Само имя — его носил также отец Флоры Вербловской — было программным для еврейской ассимиляции и свидетельствовало об уклоне в русскую сторону. Не «Иосиф», не библейское имя будет украшать их первенца, а сильно русифицированная, народная, почти крестьянская форма этого имени: Осип (в обиходе или ласкательно — Ося). В одном из стихотворений 1913 года Мандельштам вспомнит о библейском Иосифе, мечтателе и любимом сыне патриарха Иакова, проданного своими братьями в рабство и ставшего при дворе фараона толкователем снов (Быт., 37–50):
Отравлен хлеб, и воздух выпит.
Как трудно раны врачевать!
Иосиф, проданный в Египет,
Не мог сильнее тосковать! (I, 97).
Путь родителей к русской культуре можно соотнести с их постепенным приближением к российской столице. Уже через год после рождения Осипа семья переезжает из Варшавы в Павловск, где 23 сентября 1892 года появляется на свет второй сын Мандельштамов — Александр (Шура).
Павловск был широко известным местом, великолепно приспособленным для постоянного проживания: тридцать пять километров к югу от Петербурга, пять километров к югу от Царского Села (летней резиденции царей).
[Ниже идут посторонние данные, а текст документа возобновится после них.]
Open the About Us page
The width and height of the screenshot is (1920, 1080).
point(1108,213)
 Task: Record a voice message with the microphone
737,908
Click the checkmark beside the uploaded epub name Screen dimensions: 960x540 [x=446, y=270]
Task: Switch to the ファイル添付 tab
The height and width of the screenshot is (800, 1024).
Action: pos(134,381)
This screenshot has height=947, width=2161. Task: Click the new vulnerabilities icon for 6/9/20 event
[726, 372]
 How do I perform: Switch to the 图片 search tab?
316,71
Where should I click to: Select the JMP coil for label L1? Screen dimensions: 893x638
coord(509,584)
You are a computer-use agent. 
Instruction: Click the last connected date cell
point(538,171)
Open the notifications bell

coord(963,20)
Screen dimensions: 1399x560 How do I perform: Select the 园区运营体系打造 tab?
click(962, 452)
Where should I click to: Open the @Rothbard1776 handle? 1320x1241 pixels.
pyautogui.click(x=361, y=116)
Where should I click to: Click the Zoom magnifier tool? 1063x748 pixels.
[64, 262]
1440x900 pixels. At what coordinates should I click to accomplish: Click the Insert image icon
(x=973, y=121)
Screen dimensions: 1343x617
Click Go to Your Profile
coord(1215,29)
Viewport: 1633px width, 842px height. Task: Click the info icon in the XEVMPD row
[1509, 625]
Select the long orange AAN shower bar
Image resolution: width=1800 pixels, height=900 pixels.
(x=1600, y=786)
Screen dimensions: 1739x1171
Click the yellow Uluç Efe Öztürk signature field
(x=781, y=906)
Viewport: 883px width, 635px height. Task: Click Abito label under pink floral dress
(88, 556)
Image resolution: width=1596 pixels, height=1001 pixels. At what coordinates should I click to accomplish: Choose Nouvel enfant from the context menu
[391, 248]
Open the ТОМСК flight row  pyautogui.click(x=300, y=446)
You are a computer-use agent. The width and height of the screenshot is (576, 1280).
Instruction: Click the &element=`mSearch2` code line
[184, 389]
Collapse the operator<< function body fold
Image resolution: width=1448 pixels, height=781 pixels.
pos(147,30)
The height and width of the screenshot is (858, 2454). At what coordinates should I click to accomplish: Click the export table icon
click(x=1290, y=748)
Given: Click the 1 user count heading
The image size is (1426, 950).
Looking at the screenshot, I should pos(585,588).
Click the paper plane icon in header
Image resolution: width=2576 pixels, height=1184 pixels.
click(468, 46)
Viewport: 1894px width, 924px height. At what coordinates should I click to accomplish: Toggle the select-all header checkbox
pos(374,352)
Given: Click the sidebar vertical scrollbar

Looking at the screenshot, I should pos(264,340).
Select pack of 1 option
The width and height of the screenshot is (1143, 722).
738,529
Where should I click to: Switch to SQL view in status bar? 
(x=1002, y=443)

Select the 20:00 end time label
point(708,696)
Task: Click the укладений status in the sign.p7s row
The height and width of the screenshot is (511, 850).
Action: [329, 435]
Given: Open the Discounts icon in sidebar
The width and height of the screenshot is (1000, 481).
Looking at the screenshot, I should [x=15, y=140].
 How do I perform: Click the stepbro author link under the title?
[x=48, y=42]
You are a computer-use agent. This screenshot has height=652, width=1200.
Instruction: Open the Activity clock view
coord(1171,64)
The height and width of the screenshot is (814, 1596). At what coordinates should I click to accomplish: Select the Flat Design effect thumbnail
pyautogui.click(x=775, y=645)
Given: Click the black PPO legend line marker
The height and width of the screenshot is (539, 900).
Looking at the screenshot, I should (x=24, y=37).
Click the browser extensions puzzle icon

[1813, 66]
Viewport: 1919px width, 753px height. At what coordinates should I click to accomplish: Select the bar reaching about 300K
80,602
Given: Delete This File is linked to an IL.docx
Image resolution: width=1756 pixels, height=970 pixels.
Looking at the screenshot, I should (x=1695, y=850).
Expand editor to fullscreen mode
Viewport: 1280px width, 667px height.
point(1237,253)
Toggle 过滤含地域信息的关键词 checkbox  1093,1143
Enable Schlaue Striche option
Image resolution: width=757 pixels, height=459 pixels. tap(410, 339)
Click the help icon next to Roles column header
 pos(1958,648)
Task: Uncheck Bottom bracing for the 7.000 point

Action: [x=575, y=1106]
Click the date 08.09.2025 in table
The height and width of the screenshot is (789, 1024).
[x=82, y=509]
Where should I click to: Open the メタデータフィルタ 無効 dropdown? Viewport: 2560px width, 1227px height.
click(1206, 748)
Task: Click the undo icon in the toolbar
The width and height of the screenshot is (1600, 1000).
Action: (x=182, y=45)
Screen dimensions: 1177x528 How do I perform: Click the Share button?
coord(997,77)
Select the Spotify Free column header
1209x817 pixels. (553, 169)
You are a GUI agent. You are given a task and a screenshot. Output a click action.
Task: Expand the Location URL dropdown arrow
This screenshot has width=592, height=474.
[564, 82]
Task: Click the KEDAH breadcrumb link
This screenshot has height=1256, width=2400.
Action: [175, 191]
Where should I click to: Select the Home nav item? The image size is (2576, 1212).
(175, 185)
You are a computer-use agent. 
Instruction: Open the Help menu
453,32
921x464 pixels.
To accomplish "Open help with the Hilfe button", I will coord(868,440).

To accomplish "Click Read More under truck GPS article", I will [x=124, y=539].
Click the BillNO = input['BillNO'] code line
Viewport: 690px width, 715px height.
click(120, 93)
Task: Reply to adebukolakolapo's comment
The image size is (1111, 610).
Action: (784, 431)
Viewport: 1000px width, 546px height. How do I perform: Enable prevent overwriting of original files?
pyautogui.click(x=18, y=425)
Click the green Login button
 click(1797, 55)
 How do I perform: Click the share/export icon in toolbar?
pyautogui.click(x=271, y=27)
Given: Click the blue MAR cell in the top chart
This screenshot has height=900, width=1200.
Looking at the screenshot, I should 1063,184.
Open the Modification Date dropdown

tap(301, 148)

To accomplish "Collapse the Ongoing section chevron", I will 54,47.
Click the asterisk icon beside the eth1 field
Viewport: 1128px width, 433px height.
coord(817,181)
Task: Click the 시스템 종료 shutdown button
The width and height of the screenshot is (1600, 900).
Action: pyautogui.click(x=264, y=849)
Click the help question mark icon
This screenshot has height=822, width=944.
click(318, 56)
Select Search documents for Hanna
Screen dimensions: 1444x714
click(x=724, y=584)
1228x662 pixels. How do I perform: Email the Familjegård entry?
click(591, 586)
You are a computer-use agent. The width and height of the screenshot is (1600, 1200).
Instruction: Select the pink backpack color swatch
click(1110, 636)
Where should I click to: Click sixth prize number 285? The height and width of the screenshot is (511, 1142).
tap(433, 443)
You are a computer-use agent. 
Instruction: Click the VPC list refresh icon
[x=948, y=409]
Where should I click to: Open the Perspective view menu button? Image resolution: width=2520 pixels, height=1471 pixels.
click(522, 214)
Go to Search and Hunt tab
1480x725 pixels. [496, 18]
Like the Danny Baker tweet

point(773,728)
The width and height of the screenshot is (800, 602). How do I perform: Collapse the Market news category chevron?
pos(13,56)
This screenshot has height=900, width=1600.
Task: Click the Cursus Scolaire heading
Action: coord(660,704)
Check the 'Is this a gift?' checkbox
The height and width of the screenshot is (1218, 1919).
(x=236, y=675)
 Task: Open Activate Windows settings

Павловск знаменит своим дворцом конца XVIII века, имеющим в плане форму подковы; построенный Чарльзом Камероном и Винченцо Бренна, он предназначался для великого князя Павла Петровича, сына Екатерины II, впоследствии — царя Павла I. Элегантная резиденция, парк с павильонами, мостами и каскадами в долине реки Славянки — разместившийся рядом с этой аристократической кулисой городок Павловск мог предложить еврейской семье Мандельштамов, пытавшейся завоевать положение в обществе и попасть в столицу, весьма изысканное соседство. В своей автобиографической прозе Мандельштам назовет Павловск «российским полу-Версалем», «городом дворцовых лакеев, действительных статских вдов, рыжих приставов, чахоточных педагогов […] и взяточников…» (II, 348).
Однажды маленького Осипа привезли из Павловска в столицу на большое празднество. «Мрачные толпы народа на улицах были первым моим сознательным и ярким восприятием. Мне было ровно три года. Год был 94-й, меня взяли из Павловска в Петербург, собравшись поглядеть на похороны Александра III» (II, 353).
«Мрачные толпы народа на улицах были первым моим сознательным и ясным восприятием»
Осип Мандельштам (Павловск, 1894)
Обосноваться в столице было тогда для евреев непростым делом. В царской России они не обладали правом повсеместного проживания — их намеренно принуждали селиться в польско-литовской черте оседлости. В духе своей просветительской политики Екатерина II, проявлявшая терпимость по отношению к евреям, облегчила им поначалу (то есть после первого раздела Польши в 1772 году) переселение в Россию. Но после жалоб московских купцов, опасавшихся еврейской конкуренции, царица (указом от 23 сентября 1791 года) все же запретила евреям жить в центральной части России. Изданное в 1804 году «Положение о евреях» законодательно установило «черту оседлости», просуществовавшую до Первой мировой войны[16].
В отношении столичного Петербурга действовали особенно строгие предписания. Отцу Мандельштама пришлось взять на себя суровые налоговые обязательства и записаться в «первую гильдию» купеческого сословия, прежде чем он получил — в 1897 году — право на жительство и занятие торговлей в Петербурге. Семья Мандельштама перебралась в Петербург и вначале поселилась в районе Коломны. Это лишь первый адрес — за ним последует немало других. Семья беспокойно странствует по городу, как будто опасаясь задерживаться на одном месте. Евгений, брат Осипа Мандельштама, вспоминает, что за время его детства и юности семья меняла свой петербургский адрес не менее семнадцати раз![17]
Переезжать с одной квартиры на другую — прежде всего этого требовала мать. Связывала ли она с переселением в имперскую столицу какие-то надежды на лучшее или, стремясь к общественному преуспеянию, чаяла обрести для этого более благоприятное место? Нервозность, беспокойство, чувство неустроенности, потребность искать и создавать для себя новое жизненное пространство — все это передалось ее сыновьям. В вихре образов мандельштамовской «Египетской марки» мелькает упоминание о треволнениях его семьи и «неудавшемся домашнем бессмертии» (II, 465).